# Text block
· · · ·
- Opinion
- 24 May 12
Some people may tell you that the violence in the North is over. But Republican Action Against Drugs are continuing their vicious campaign...
Ray Coyle has been told he’s been sentenced to death by Republican Action Against Drugs. He takes the warning seriously, as he should. The last person RAAD told to fear for his life, Andy Allen, was blasted to death at his home two weeks later, on February 9.
Contrary to RAAD’s allegations, Andy wasn’t anything resembling a “drugs baron”. But he’d been doing a bit of blow, and that can be deemed beyond the beyond when RAAD feels a killing coming on.
The day after the funeral, I chaired a protest rally near the Allen family home at the top of the Hill. About 30 young people, wearing “Andy RIP” T-shirts, arranged themselves in front in semi-circular formation. Ray stood immediately behind, waving a placard aloft – “Reject Action Against Democracy.”
In February last year, Ray had himself been shot by RAAD, three times in the leg and thigh in his shop in Waterloo St. where he sold subversive garments, collectors-item comics, legal highs and knick-knacks of one sort and another. Something of an anarchist and forthright to a degree, he’d made no secret that, “I sell stuff as legal as alcohol but not as dangerous.”
The hysteria over “highs” which swept the land last year combined in the North with a toxic paramilitary “policing” tradition to provide RAAD with a plausible raison-d’etré. Thus do zero-tolerance law ’n’ order attitudes to drugs feed the ghouls’ addiction to death.
· · · ·
# Record excerpts
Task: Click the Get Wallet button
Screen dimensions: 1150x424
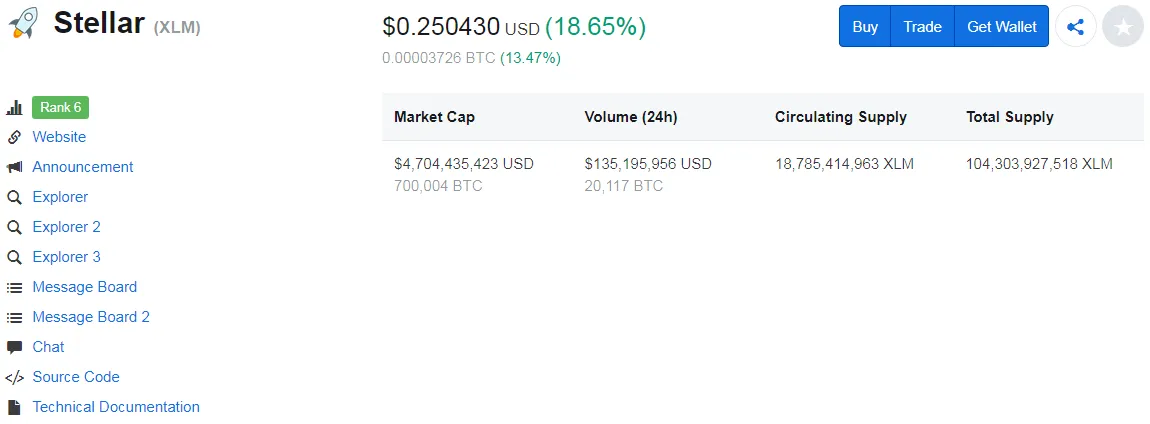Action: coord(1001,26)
· · · ·
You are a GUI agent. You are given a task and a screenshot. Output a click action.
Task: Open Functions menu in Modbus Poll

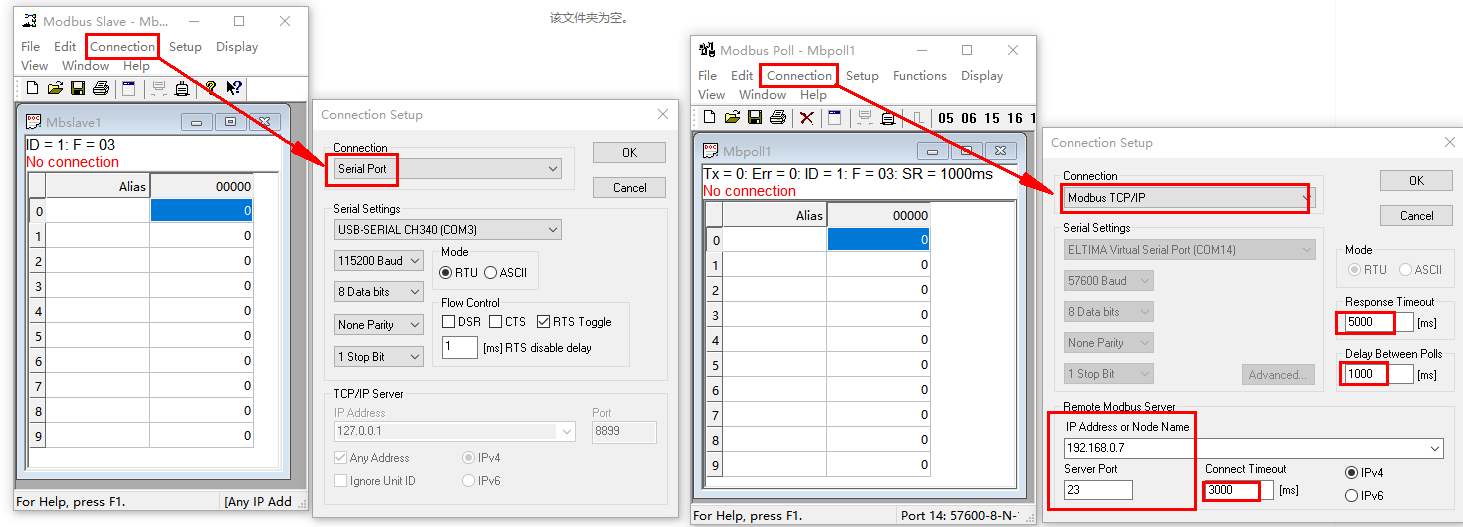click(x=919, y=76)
· · · ·
# Things to do
1. In the opinion piece about Republican Action Against Drugs, what did Ray Coyle's placard say at the protest rally?
2. Extend the opinion piece about Republican Action Against Drugs with new paragraphs that follow on from its last one.

# Answers to each task
1. "Reject Action Against Democracy."

2.
The fact that Ray returned to the fray as soon as he’d recovered was regarded by RAAD as intolerable. “He shows no respect.” All outfits which set themselves up as protectors of the community crave respect. Some of the most pitiless Provo attacks over the course of the conflict were prompted not by allegations of the victim having compromised the Struggle but of behaviour which belittled the ‘Ra in the eyes of the people, such as besting a ranking Volunteer in a fight.
Back in July 1998, Andrew Kearney beat up a prominent north Belfast Provo, fair and square. A fortnight later, a seven-strong IRA gang battered its way into his eighth-floor flat in a New Lodge tower-block and trussed him up and dragged him out before shooting him three times. They ripped the phone out and jammed the lift on the ground floor before fleeing the scene. None of the neighbours, understandably terrified, opened their door. Andrew bled to death on the balcony as his two-year-old son howled in horror and his girlfriend tumbled distraught down the stairs screaming for help. Every member of the Provisional hierarchy, including those who, exceedingly pleased with themselves, now regularly parade on the news for our applause, either openly approved or silently endorsed this action by the ‘Ra to uphold its standing.
Similarly, an incident in Creggan in March this year in which RAAD ordered the parents of four youngsters to bring their children to a specified laneway to be shot had nothing to do with drugs but with the four having badly beaten a member of the group with whom they’d had a run-in in a bar.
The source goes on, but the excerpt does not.